Identification of two nickel ion-induced genes, NCI16 and PcGST1, in Paramecium caudatum

Abstract

Here, we describe the isolation of two nickel-induced genes in Paramecium caudatum, NCI16 and PcGST1, by subtractive hybridization. NCI16 encoded a predicted four-transmembrane domain protein (∼16 kDa) of unknown function, and PcGST1 encoded glutathione S-transferase (GST; ∼25 kDa) with GST and glutathione peroxidase (GPx) activities. Exposing cells to cobalt chloride also caused the moderate upregulation of NCI16 and PcGST1 mRNAs. Both nickel sulfate and cobalt chloride dose dependently induced NCI16 and PcGST1 mRNAs, but with different profiles.
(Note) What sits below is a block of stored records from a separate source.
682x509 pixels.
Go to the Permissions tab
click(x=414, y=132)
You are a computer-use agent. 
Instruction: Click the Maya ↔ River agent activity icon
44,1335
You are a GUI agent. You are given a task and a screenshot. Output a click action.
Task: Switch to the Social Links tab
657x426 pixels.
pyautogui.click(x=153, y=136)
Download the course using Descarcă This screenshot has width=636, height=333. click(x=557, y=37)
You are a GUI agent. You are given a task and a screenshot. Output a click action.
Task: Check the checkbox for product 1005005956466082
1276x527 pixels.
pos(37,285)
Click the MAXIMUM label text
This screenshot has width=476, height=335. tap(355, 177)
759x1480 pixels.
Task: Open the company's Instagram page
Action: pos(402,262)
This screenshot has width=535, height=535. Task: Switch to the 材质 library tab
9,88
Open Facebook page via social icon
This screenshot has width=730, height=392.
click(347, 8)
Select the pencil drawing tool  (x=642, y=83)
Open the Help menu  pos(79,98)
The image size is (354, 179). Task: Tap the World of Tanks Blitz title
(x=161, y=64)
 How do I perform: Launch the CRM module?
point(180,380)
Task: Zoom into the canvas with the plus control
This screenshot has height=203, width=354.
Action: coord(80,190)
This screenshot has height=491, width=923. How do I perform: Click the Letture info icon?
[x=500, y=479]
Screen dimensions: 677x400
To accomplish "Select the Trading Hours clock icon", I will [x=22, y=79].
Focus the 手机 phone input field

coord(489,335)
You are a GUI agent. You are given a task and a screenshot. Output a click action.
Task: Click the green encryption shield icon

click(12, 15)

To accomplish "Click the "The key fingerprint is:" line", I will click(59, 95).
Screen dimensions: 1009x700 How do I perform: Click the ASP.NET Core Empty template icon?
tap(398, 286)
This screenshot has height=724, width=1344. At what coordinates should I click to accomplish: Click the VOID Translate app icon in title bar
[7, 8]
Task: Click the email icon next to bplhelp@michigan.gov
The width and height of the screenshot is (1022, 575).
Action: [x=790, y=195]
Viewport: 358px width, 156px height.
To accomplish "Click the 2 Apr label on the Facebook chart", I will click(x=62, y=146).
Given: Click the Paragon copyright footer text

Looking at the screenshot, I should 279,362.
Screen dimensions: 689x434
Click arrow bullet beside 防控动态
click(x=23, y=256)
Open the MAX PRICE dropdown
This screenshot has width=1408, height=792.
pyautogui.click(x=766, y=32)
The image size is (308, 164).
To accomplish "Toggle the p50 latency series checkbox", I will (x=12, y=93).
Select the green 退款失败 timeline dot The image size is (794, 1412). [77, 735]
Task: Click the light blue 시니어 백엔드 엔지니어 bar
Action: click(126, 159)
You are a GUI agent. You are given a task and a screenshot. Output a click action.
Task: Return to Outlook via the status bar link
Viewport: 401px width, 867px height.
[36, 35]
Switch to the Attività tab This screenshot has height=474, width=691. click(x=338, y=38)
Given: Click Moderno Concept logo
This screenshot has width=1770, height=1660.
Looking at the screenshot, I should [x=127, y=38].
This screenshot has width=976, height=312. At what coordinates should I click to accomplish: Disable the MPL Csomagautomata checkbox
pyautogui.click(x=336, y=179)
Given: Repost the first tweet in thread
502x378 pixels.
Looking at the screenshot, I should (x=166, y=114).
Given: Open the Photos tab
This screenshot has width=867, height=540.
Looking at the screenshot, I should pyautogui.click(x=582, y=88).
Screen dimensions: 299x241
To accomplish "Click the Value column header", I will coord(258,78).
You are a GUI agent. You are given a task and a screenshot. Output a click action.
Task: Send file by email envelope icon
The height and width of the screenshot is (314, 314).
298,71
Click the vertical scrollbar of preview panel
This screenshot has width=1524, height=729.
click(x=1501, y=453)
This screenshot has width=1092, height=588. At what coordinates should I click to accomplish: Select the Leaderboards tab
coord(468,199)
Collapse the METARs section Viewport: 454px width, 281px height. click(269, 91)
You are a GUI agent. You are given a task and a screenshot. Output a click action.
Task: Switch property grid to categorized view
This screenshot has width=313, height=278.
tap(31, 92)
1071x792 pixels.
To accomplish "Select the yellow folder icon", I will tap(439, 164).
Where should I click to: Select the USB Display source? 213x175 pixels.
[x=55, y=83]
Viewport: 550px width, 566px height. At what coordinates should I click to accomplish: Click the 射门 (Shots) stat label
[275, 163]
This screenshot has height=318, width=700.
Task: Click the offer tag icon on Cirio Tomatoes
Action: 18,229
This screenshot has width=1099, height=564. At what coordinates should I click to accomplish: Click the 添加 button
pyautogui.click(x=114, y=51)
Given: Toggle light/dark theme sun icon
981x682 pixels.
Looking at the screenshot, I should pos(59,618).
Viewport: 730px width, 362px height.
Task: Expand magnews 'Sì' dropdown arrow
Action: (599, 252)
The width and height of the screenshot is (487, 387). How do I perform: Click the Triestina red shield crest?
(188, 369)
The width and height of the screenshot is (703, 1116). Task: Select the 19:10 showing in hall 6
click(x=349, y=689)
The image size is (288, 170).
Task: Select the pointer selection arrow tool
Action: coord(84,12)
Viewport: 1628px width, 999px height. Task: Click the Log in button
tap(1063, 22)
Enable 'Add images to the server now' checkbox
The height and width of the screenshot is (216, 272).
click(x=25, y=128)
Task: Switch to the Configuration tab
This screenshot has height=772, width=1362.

Nickel treatment caused a continuous increase in PcGST1 and NCI16 mRNA levels for up to 3 and 6 days, respectively, and a notable increase in H₂O₂ concentrations in P. caudatum. NCI16 expression was significantly enhanced by incubating cells with H₂O₂, implying that NCI16 induction in the presence of nickel ions is caused by reactive oxygen species (ROS). On the other hand, PcGST1 was highly induced by the antioxidant tert-butylhydroquinone (tBHQ) but not by H2O2, suggesting that different mechanisms mediate the induction of NCI16 and PcGST1. We introduced a luciferase reporter vector with an ∼0.42-kb putative PcGST1 promoter into cells and then exposed the transformants to nickel sulfate. This resulted in significant luciferase upregulation, indicating that the putative PcGST1 promoter contains a nickel-responsive element. Our nickel-inducible system also may be applicable to the efficient expression of proteins that are toxic to host cells or require temporal control.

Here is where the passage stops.